Den Vorwurf, dass hier ein Weltmuseum ausgeräumt und zur Luxusschatulle für die Hits des Massentourismus umfunktioniert werde, lässt der Louvre-Direktor Martinez nicht gelten. Der Spezialist für die griechisch-römische Antike weiß aber, dass ein Museum mit 2000 Angestellten und jährlich fast zehn Millionen Besuchern neue Formen des Managements braucht. Ob die Werke zur Konservierung oder Restaurierung 20 oder 200 Kilometer weit fahren müssen, macht für ihn keinen Unterschied.

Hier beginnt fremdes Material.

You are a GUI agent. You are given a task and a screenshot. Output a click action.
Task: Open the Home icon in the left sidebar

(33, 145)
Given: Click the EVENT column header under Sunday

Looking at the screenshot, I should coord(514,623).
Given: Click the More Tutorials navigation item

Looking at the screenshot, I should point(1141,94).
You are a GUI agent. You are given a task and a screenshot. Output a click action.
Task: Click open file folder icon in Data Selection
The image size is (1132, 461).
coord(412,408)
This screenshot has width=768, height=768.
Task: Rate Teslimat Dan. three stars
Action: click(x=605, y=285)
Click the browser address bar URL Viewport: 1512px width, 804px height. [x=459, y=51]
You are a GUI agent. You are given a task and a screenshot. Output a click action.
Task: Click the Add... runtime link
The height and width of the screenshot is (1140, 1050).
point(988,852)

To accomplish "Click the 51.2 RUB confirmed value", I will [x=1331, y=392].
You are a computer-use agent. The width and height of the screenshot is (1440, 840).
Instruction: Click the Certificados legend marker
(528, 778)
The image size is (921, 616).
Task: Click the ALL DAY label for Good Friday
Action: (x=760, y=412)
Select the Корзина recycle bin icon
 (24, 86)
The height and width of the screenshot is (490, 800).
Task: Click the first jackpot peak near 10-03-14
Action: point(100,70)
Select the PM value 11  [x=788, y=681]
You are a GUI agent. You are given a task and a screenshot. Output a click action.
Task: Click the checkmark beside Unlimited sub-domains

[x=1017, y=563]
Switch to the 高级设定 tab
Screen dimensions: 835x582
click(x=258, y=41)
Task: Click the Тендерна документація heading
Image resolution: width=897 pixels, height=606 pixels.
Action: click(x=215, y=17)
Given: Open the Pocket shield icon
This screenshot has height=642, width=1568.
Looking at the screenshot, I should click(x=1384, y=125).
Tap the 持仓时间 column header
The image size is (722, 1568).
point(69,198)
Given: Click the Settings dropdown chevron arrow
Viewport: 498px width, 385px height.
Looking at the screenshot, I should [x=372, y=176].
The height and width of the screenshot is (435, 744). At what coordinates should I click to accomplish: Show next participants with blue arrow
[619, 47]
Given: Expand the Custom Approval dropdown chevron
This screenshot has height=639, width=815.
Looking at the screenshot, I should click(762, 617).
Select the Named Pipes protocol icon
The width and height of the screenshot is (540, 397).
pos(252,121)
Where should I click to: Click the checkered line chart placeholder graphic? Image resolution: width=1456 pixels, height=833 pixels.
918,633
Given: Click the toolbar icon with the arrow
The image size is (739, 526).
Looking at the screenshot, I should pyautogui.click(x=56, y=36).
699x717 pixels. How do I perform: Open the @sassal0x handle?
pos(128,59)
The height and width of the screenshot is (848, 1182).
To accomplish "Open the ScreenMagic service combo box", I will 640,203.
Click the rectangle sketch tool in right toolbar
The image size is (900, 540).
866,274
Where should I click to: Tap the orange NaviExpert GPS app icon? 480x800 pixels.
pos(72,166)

Der Louvre soll ein Ort bleiben, wo Kunstliebhaber, Touristen, Konservatoren, Kuratoren und Forscher einander über den Weg laufen.

Durch eine Splittung des Zentraleingangs unter der Glaspyramide sowie durch eine Umhängung der Sammlung in den teilweise restaurierten Räumen will das Museum zudem sein Publikum an den Massenattraktionen wie Mona Lisa, Venus von Milo und Nike von Samothrake vorbei vermehrt in andere Abteilungen locken. Liebhabern wie Massenreisenden soll der Besuch erleichtert werden, denn als der Architekt Ieoh Ming Pei einst seine Eingangspyramide baute, konnte keiner wissen, dass all die Besucher irgendwann wegen Terrorgefahr ihre Taschen vorzeigen müssen.